Taryn Simon expose aussi Zahra/Farha, une photo qui reconstitue le viol d'une Irakienne de 14 ans par des soldats américains en 2006. Dureté, émotion et honte.

Le film June 8, 1968 a été réalisé en 2009 par le Français Philippe Parreno. Il s'agit d'une reconstitution (en Californie) du voyage en train fait par le cercueil où reposait le corps du sénateur Robert Kennedy, assassiné deux jours plus tôt. Avec des images d'Américains, dont beaucoup de Noirs, qui rendent un dernier hommage au politicien le long de la voie, entre New York et Washington.

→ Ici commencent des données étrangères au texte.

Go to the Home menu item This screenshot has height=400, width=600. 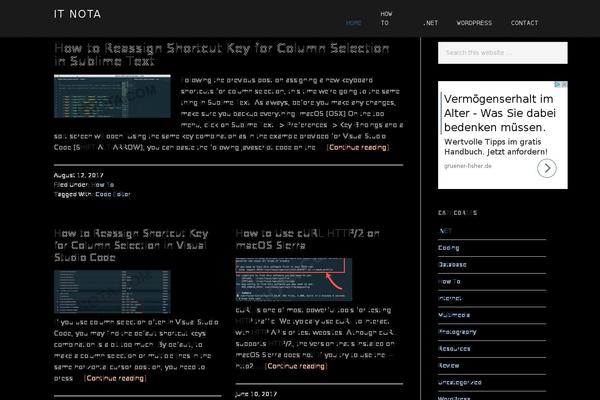point(353,22)
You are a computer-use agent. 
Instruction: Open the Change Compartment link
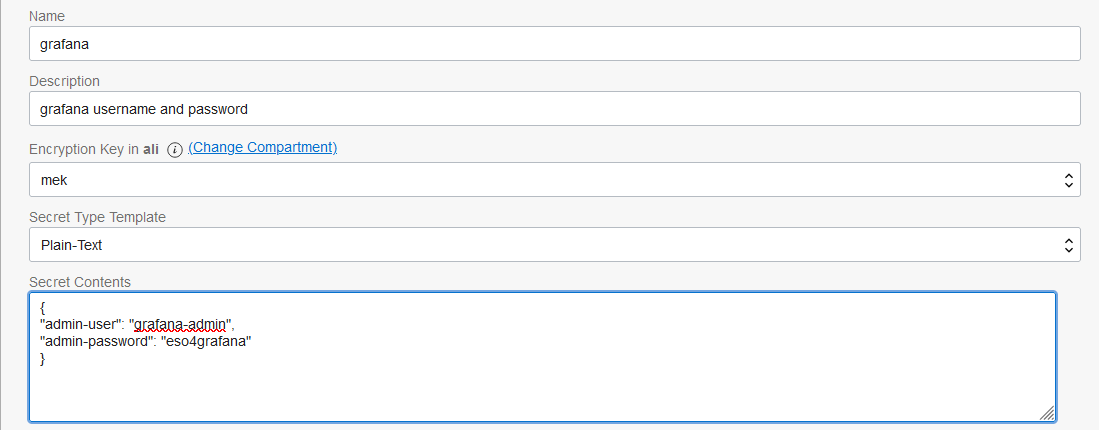pos(263,148)
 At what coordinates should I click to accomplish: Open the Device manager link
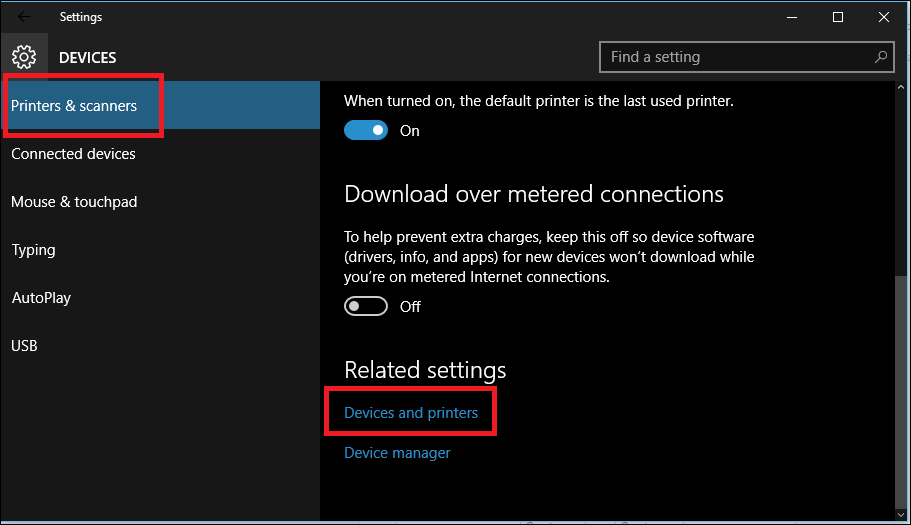coord(397,453)
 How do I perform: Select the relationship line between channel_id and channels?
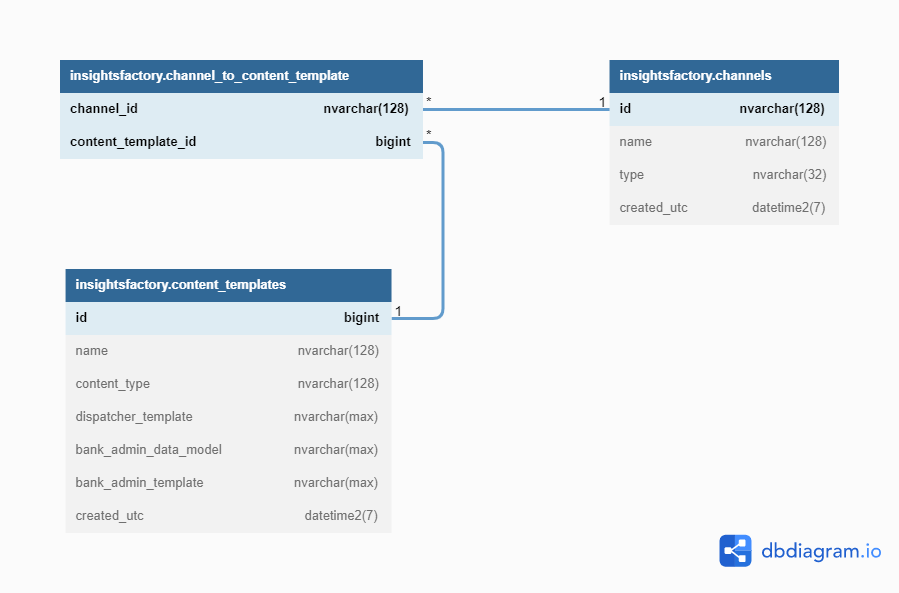point(516,109)
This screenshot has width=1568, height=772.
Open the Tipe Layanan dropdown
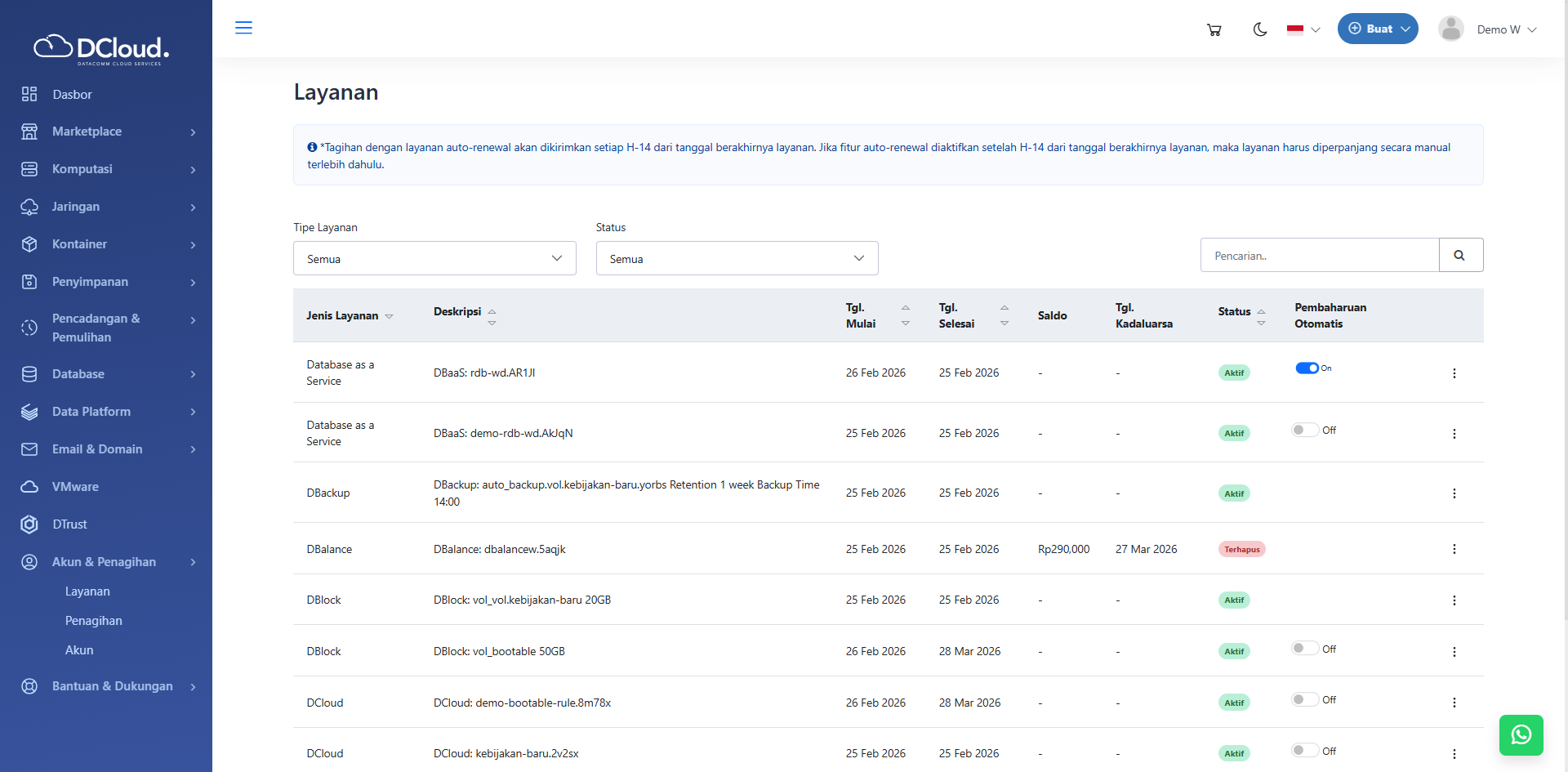click(x=434, y=258)
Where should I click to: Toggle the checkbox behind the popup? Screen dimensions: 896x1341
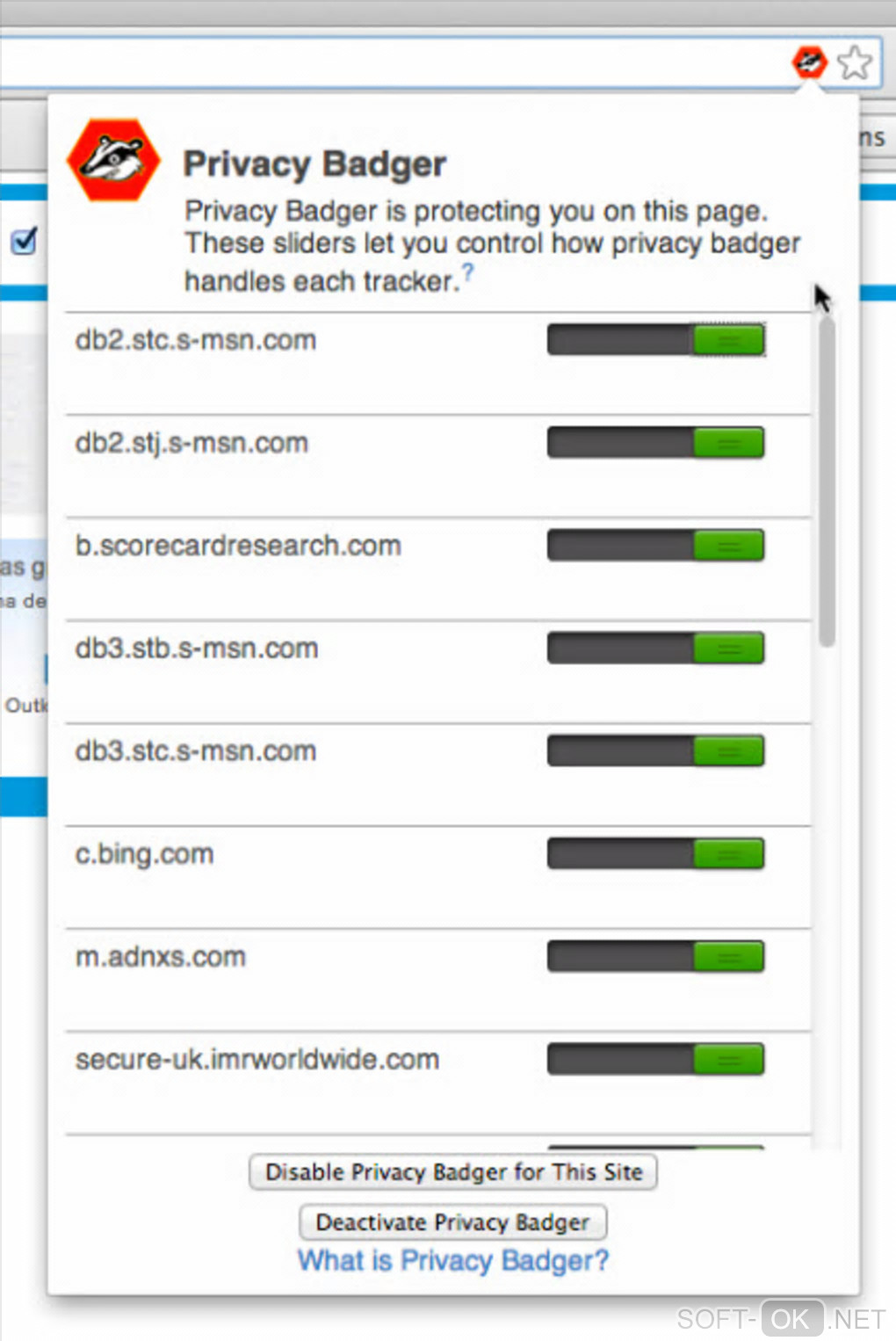24,240
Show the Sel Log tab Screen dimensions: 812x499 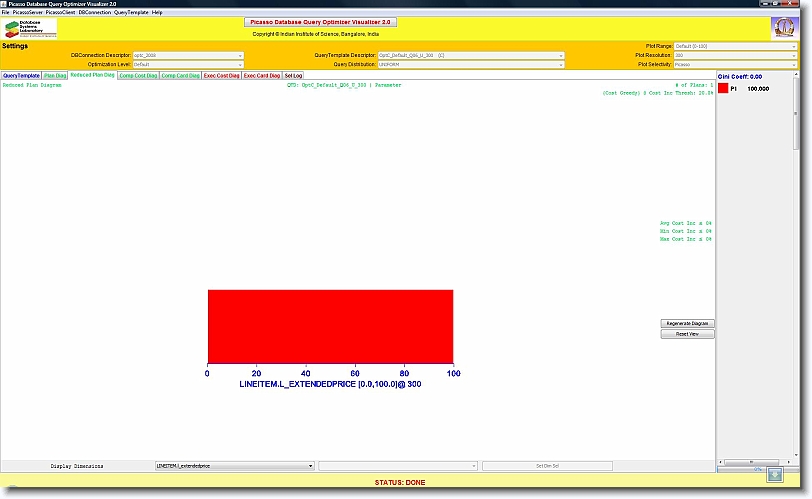[294, 75]
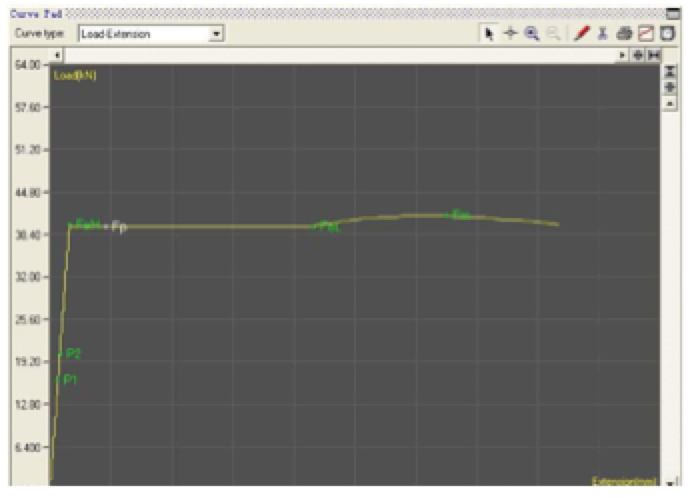This screenshot has height=498, width=690.
Task: Click the zoom in magnifier icon
Action: 532,33
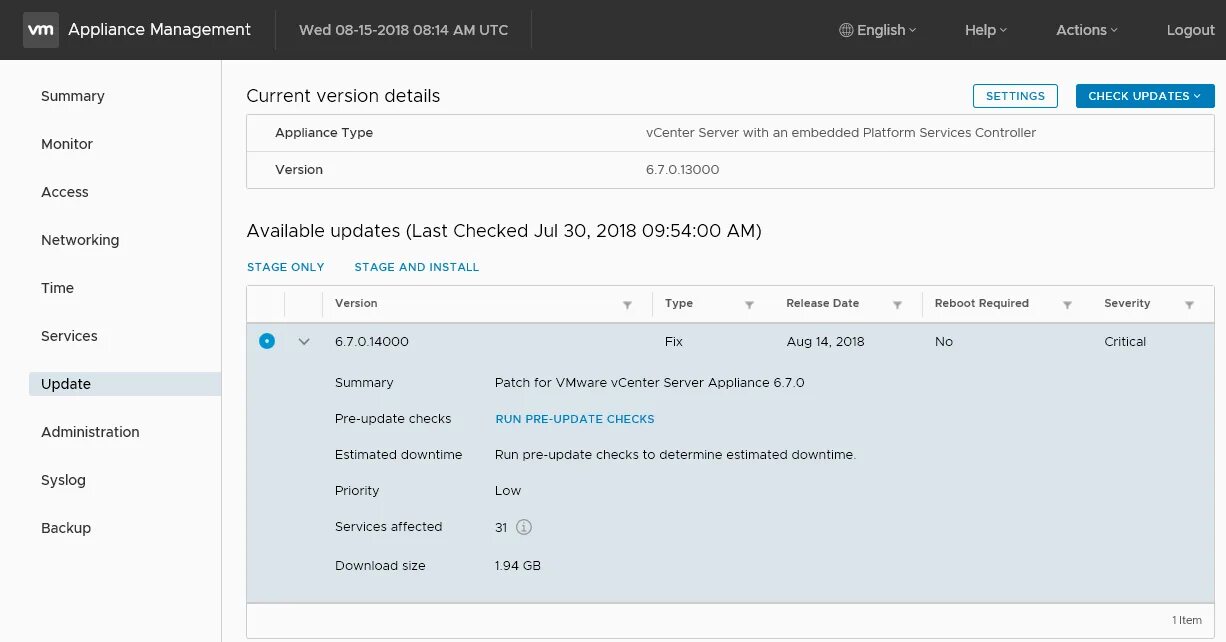Screen dimensions: 1226x642
Task: Click the globe language icon
Action: pos(846,30)
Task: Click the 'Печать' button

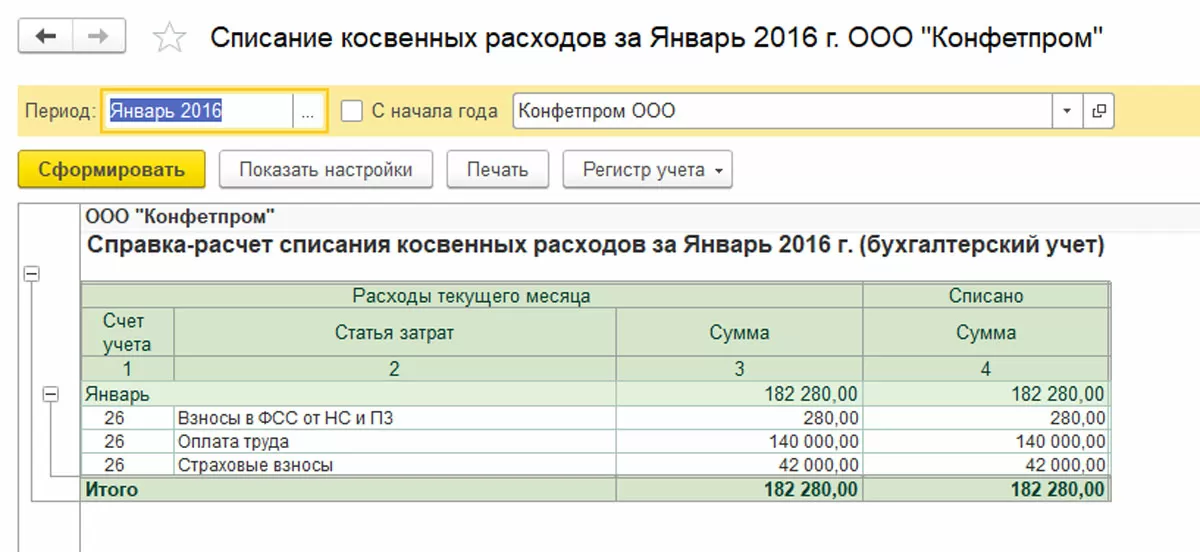Action: click(497, 170)
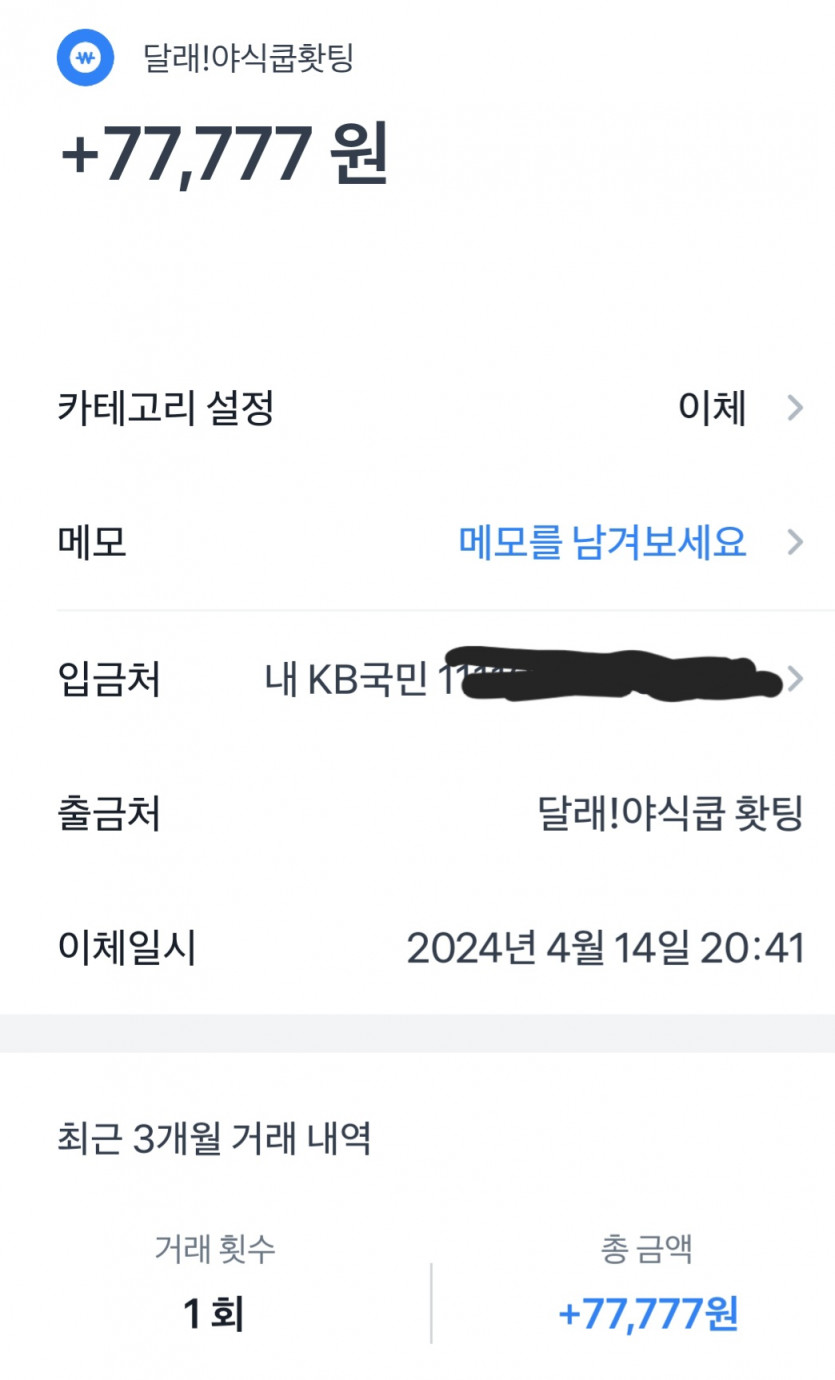The height and width of the screenshot is (1380, 835).
Task: Click the 거래 횟수 label
Action: [x=215, y=1247]
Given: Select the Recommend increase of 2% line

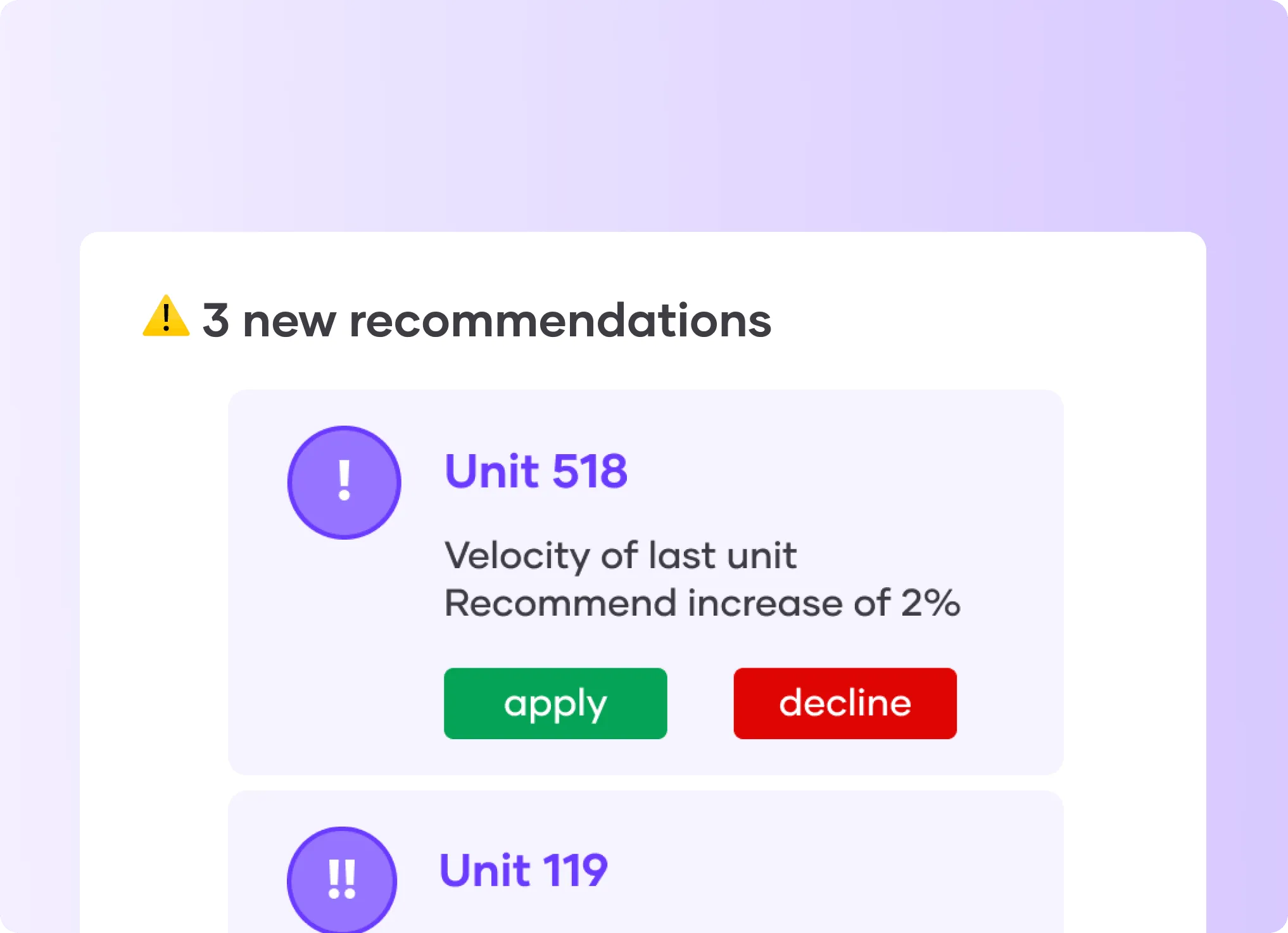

L'oeuvre Opus du Cubain José Toirac surprend également. Il s'agit d'extraits de discours de Fidel Castro. Toirac n'a conservé de la bande sonore que la prononciation des nombres qu'on lit sur un écran noir en même temps qu'on les entend. Une critique universelle de la langue de bois.

Enfin, la Mexicaine Teresa Margolles sculpte avec la mort. Elle expose Plancha, 10 plaques de fer chauffées sur lesquelles tombent des gouttes d'eau qui s'évaporent instantanément en laissant des traces d'éléments minéraux. L'eau provient d'une morgue de Mexico où Teresa Margolles a travaillé. Une eau qui a servi à laver des cadavres et qui disparaît, elle aussi, sous nos yeux.

L'exposition peut être visitée avec un iPhone: la galerie a créé une application qui permet d'écouter des commentaires sur cette exposition avec un téléphone intelligent.

Chroniques d'une disparition, du 19 janvier au 13 mai à DHC/ART.